Your goal –
Reproduce verbatim the passage of the abstract on ranking visual stories, below, starting at "Learning to Rank" and ending at "1: Long Papers)".

Extract to read –
■ ■ ■ ■ ■ ■ ■
Chacha Chen


Learning to Rank Visual Stories From Human Ranking Data
Chi-Yang Hsu | Yun-Wei Chu | Vincent Chen | Kuan-Chieh Lo | Chacha Chen | Ting-Hao Huang | Lun-Wei Ku
Proceedings of the 60th Annual Meeting of the Association for Computational Linguistics (Volume 1: Long Papers)

Visual storytelling (VIST) is a typical vision and language task that has seen extensive development in the natural language generation research domain. However, it remains unclear whether conventional automatic evaluation metrics for text generation are applicable on VIST. In this paper, we present the VHED (VIST Human Evaluation Data) dataset, which first re-purposes human evaluation results for automatic evaluation; hence we develop Vrank (VIST Ranker), a novel reference-free VIST metric for story evaluation. We first show that the results from commonly adopted automatic metrics for text generation have little correlation with those obtained from human evaluation, which motivates us to directly utilize human evaluation results to learn the automatic evaluation model. In the experiments, we evaluate the generated texts to predict story ranks using our model as well as other reference-based and reference-free metrics. Results show that Vrank prediction is significantly more aligned to human evaluation than other metrics with almost 30% higher accuracy when ranking story pairs. Moreover, we demonstrate that only Vrank shows human-like behavior in its strong ability to find better stories when the quality gap between two stories is high. Finally, we show the superiority of Vrank by its generalizability to pure textual stories, and conclude that this reuse of human evaluation results puts Vrank in a strong position for continued future advances.
■ ■ ■ ■ ■ ■ ■
Material supplied –
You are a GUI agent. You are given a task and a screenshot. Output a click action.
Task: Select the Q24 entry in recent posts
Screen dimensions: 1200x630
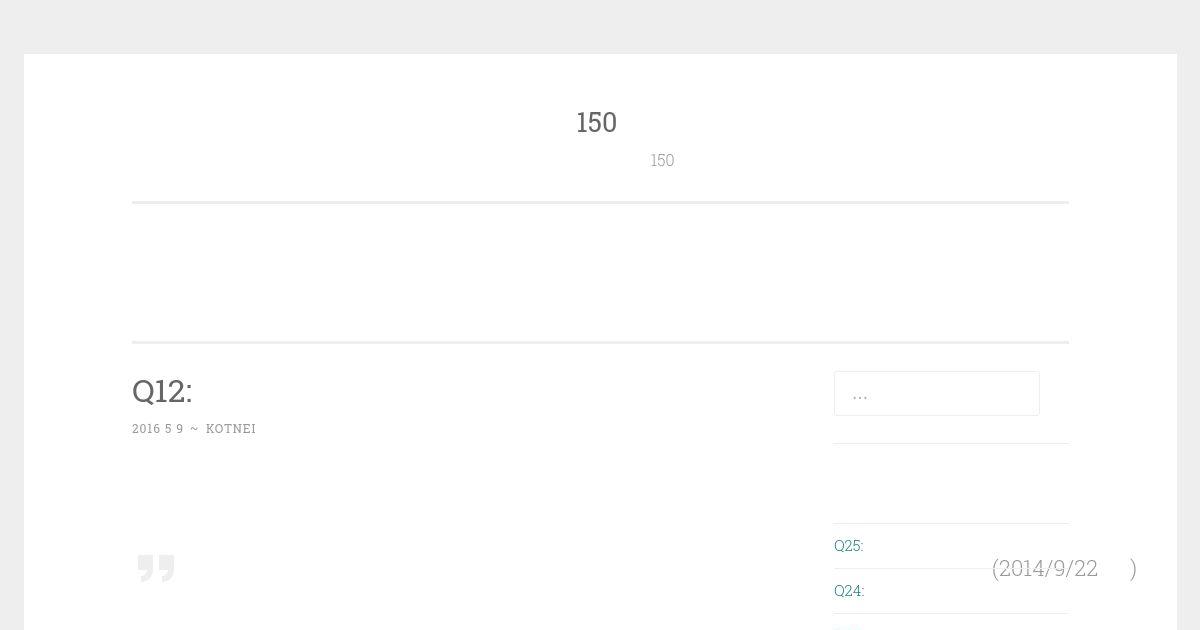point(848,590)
■ ■ ■ ■ ■ ■ ■
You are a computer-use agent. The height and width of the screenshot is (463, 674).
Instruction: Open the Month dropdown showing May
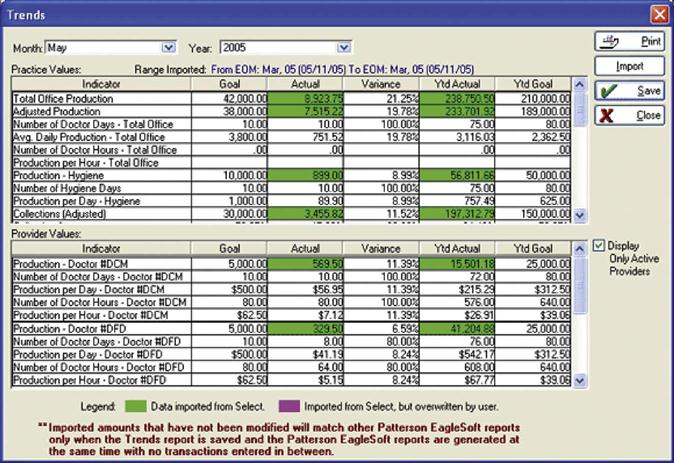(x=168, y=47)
■ ■ ■ ■ ■ ■ ■
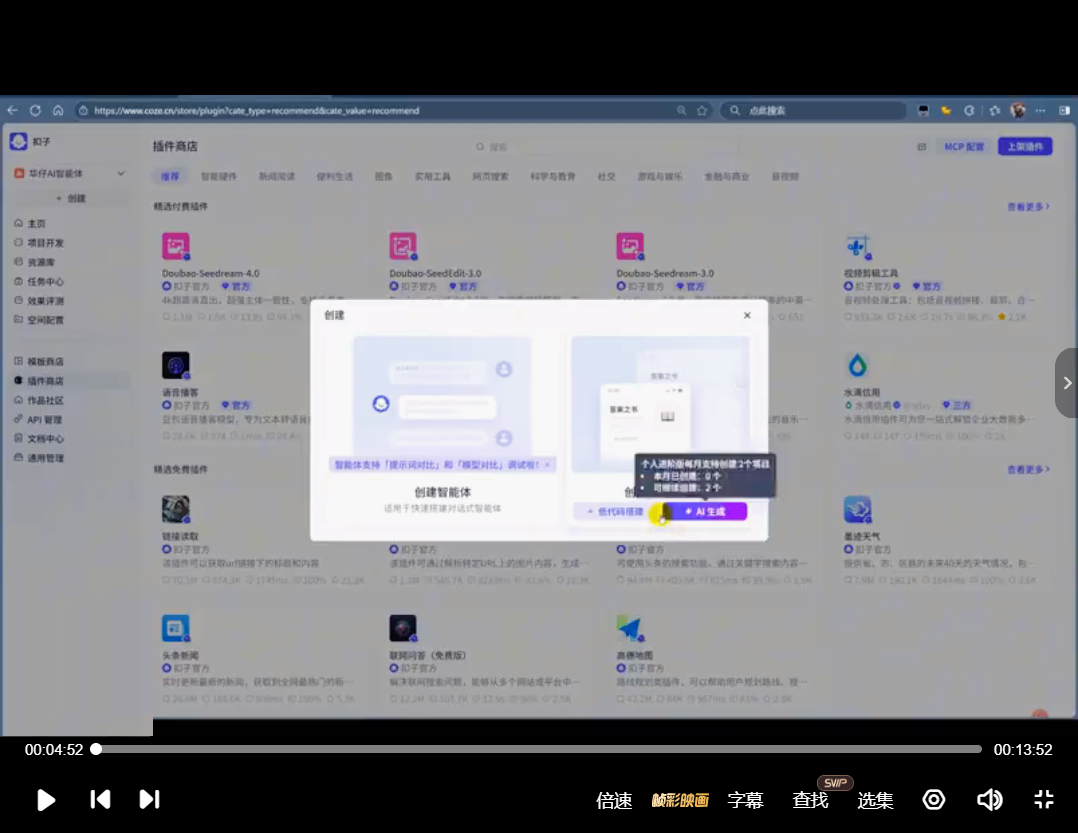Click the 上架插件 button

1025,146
■ ■ ■ ■ ■ ■ ■
Output for this exercise –
Learning to Rank Visual Stories From Human Ranking Data
Chi-Yang Hsu | Yun-Wei Chu | Vincent Chen | Kuan-Chieh Lo | Chacha Chen | Ting-Hao Huang | Lun-Wei Ku
Proceedings of the 60th Annual Meeting of the Association for Computational Linguistics (Volume 1: Long Papers)